§ Wat wordt gevraagd
Vervang "input field" door "text box" in de regels die beginnen bij de regel met "The width and" en eindigen na de regel met "pyautogui.click(x=272, y=129)", en geef alleen die regels terug, verder ongewijzigd. Laat de afbeeldingen weg.

#### Oefenmateriaal ####

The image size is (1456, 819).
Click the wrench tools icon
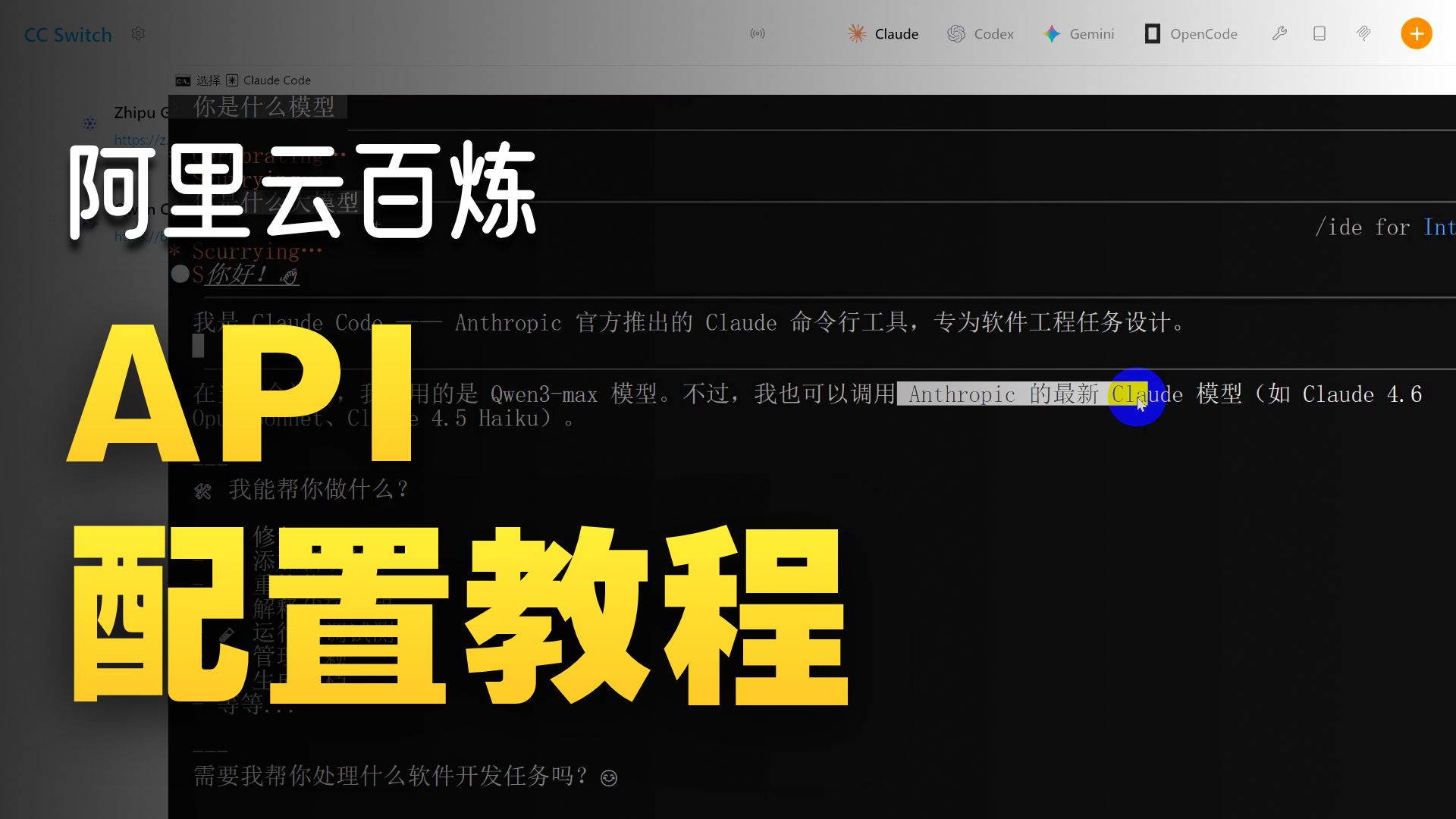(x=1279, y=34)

####
#### Oefenmateriaal ####

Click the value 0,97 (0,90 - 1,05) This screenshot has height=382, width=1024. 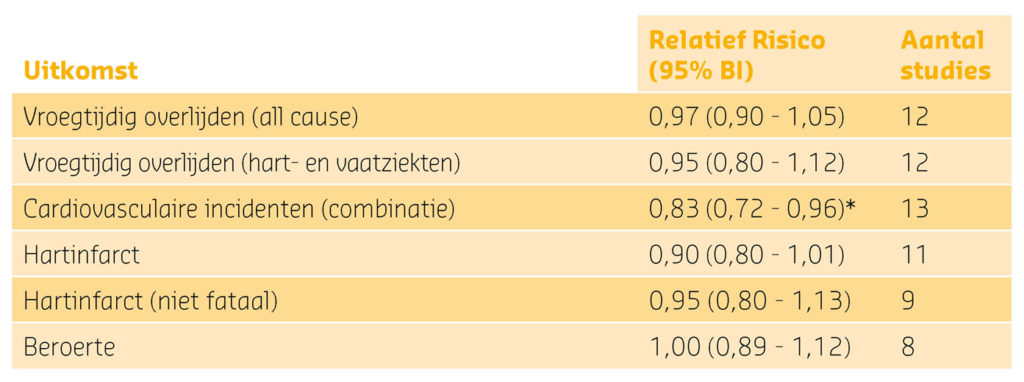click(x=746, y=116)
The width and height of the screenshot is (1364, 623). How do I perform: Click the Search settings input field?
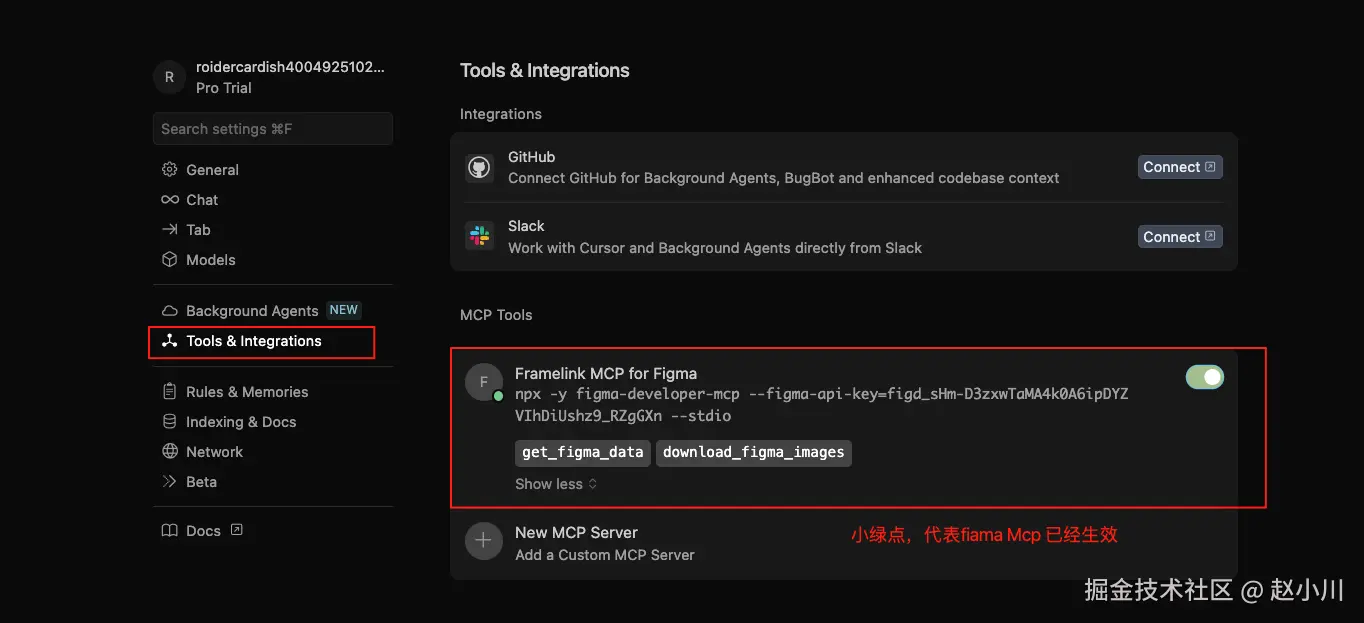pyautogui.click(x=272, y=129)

####

§ Uitgewerkte oefening
The width and height of the screenshot is (1364, 623). How do I perform: Click the Search settings text box?
pyautogui.click(x=272, y=129)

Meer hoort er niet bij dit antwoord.